The Age-Dependent Value of Life: State Responses to COVID-19 in Ontario’s Long-Term Care Homes from March to December 2020
DOI :
https://doi.org/10.48336/IJYWCX9219Mots-clés :
COVID-19, long-term care, seniors, Ontario, neoliberalismRésumé
During the early waves of the COVID-19 pandemic, Canada saw high infection rates among its long-term care residents, leading to disproportionately high death rates from the virus amongst this population. The pattern of high death rates among long-term care residents persisted throughout the pandemic. Notably, the Canadian province of Ontario continually fared poorly, recording a total of 5,044 resident and 13 staff deaths by July 1, 2022 due to COVID-19. In the spring of 2020, the Ontario government called upon the Canadian Armed Forces to support some of the long-term care facilities with high rates of COVID-19 infections. The Armed Forces documented instances of residents dying in what they referred to as deplorable conditions. This article argues that the Ontario government failed to protect long-term care residents from COVID-19 and in so doing, marked their lives as expendable. By analyzing legislation and public documents, I identify how the state protected the interests of private corporations that own long-term care facilities and the neoliberal status quo in senior care, rather than vulnerable residents and the predominantly racialized women who staff these facilities. I propose that to uphold the long-term care system’s neoliberal capitalist structure, the state constructed the lives of people living in long-term care facilities as dispensable through weaponizing discourses underpinned by currents of ageism, sexism, and racism, while constructing itself as “caring” for responding to an “inevitable” crisis. An analysis of state responses to the pandemic highlights flaws and can contribute to strategies that may prevent devastation in the future, implicating practices for how a society provides care to people in long-term care facilities.

Problem to work on:
Answer these questions from the abstract on COVID-19 in Ontario's long-term care homes:
1. How many resident and staff deaths from COVID-19 had Ontario recorded by July 1, 2022?
2. Whom did the Ontario government call upon in the spring of 2020?
3. What did the author analyze?
The lines that come next play no part in this exercise.

Recorded information:
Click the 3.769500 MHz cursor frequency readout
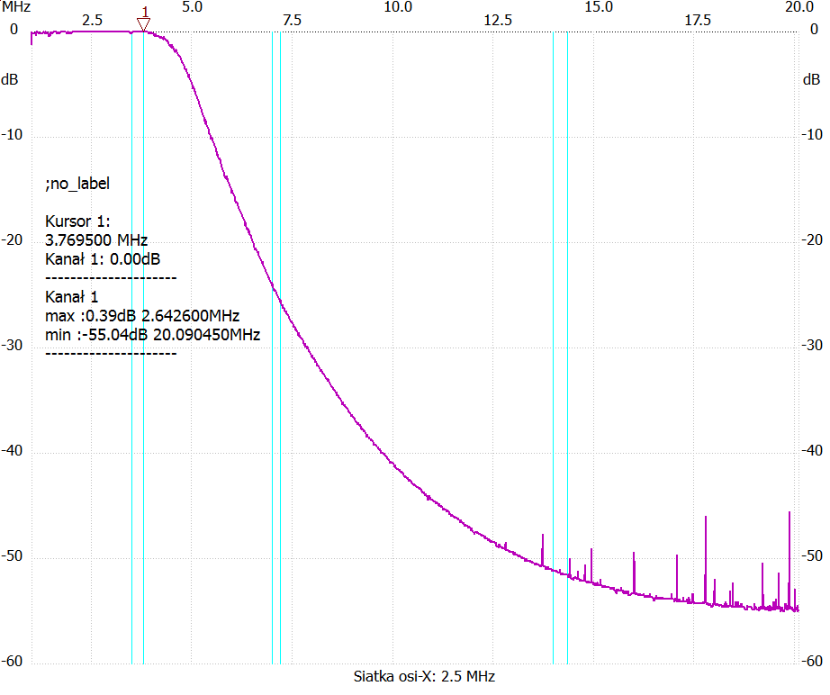 pyautogui.click(x=96, y=239)
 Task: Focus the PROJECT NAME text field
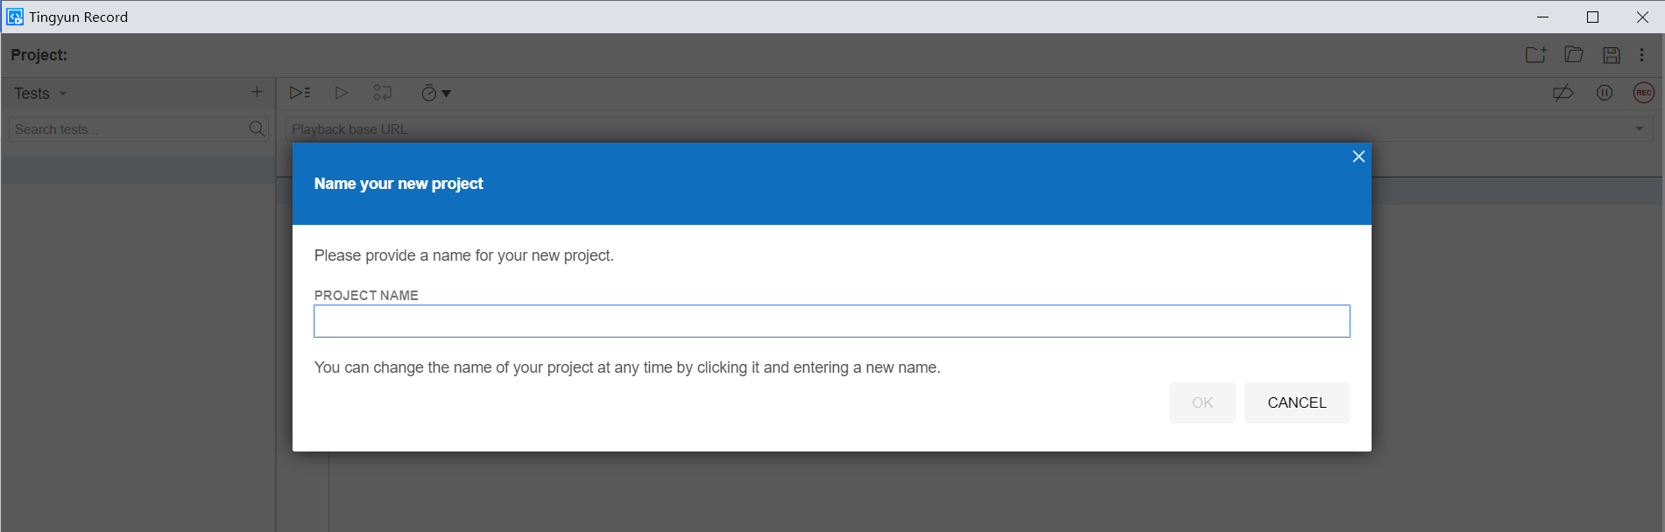point(831,321)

Completed task:
1. 5,044 resident deaths and 13 staff deaths.
2. The Canadian Armed Forces.
3. Legislation and public documents.